# [Problem statement]
Rewrite the listing as a Markdown table with the columns Row and Line, starting with the line containing "Task: Open the View menu in Notepad" and going on through the line containing "Action: pyautogui.click(x=1130, y=118)", both included. Skip blank lines and leave the pictures out.

[begin Data rows]

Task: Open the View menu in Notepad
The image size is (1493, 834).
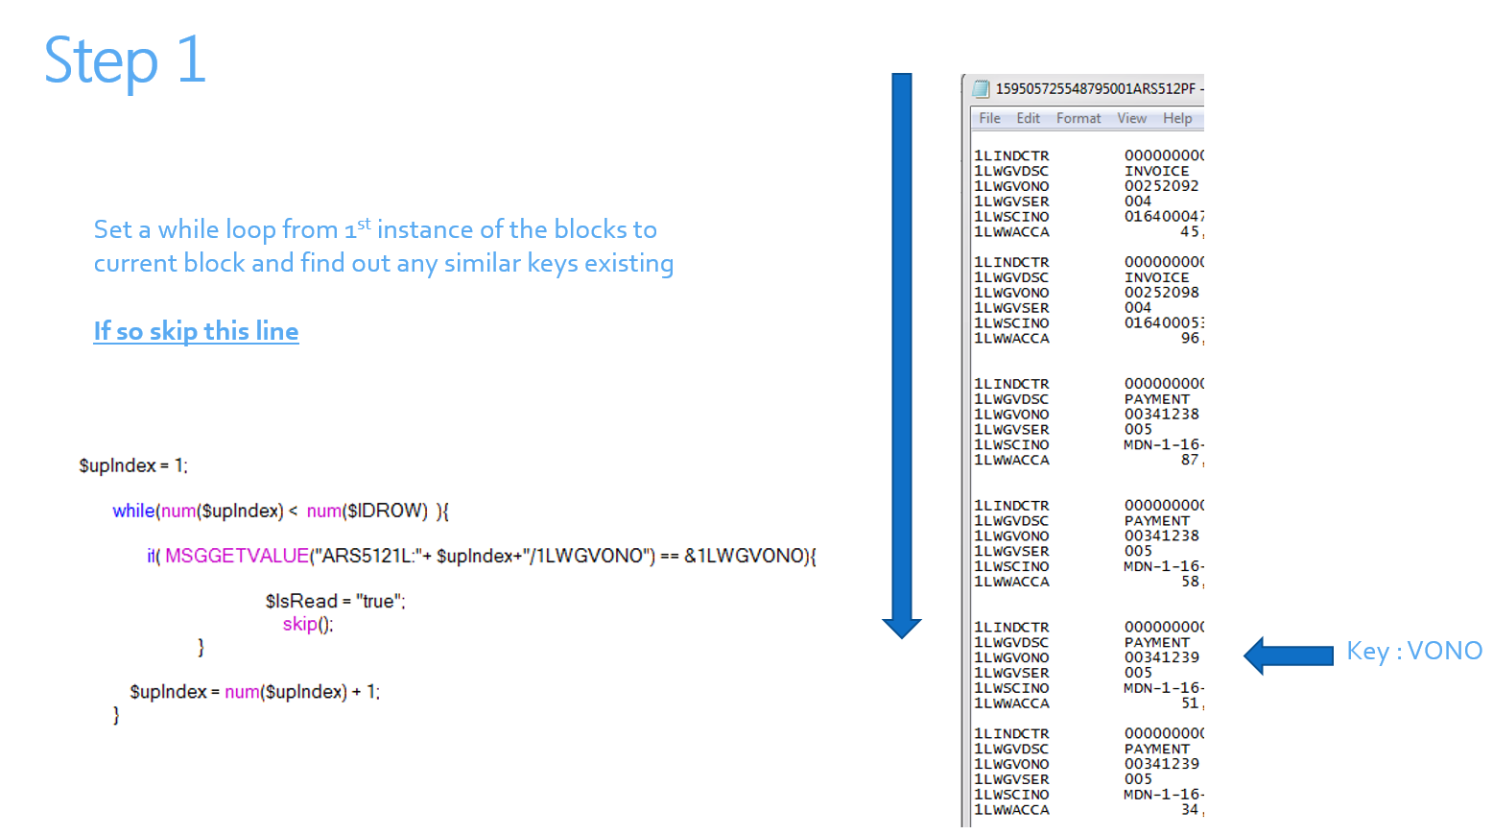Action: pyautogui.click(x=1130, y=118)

[end Data rows]
[begin Data rows]

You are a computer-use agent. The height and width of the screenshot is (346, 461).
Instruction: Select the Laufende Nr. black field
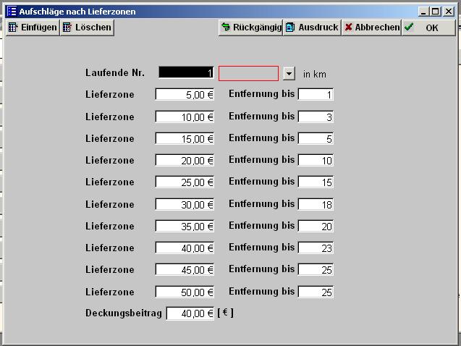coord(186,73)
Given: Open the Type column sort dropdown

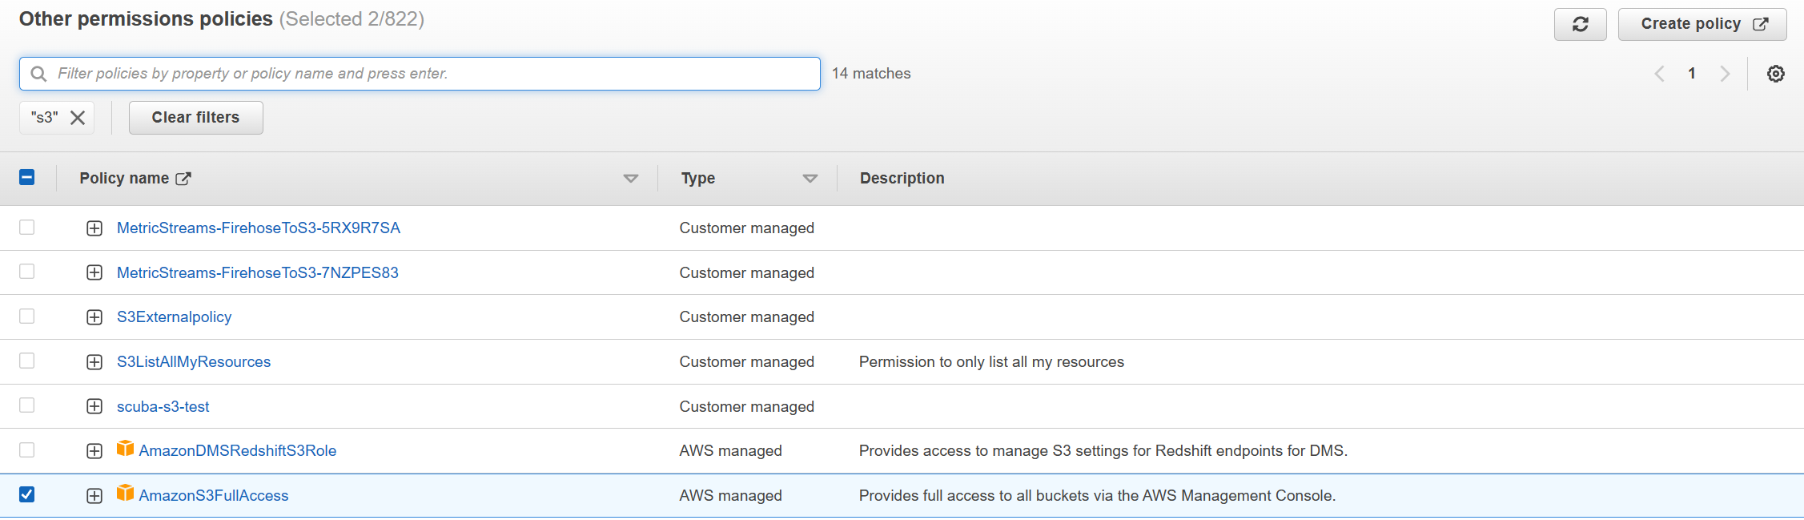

[end Data rows]

# [Correct result]
| Row | Line |
|---|---|
| 1 | Task: Open the View menu in Notepad |
| 2 | The image size is (1493, 834). |
| 3 | Action: pyautogui.click(x=1130, y=118) |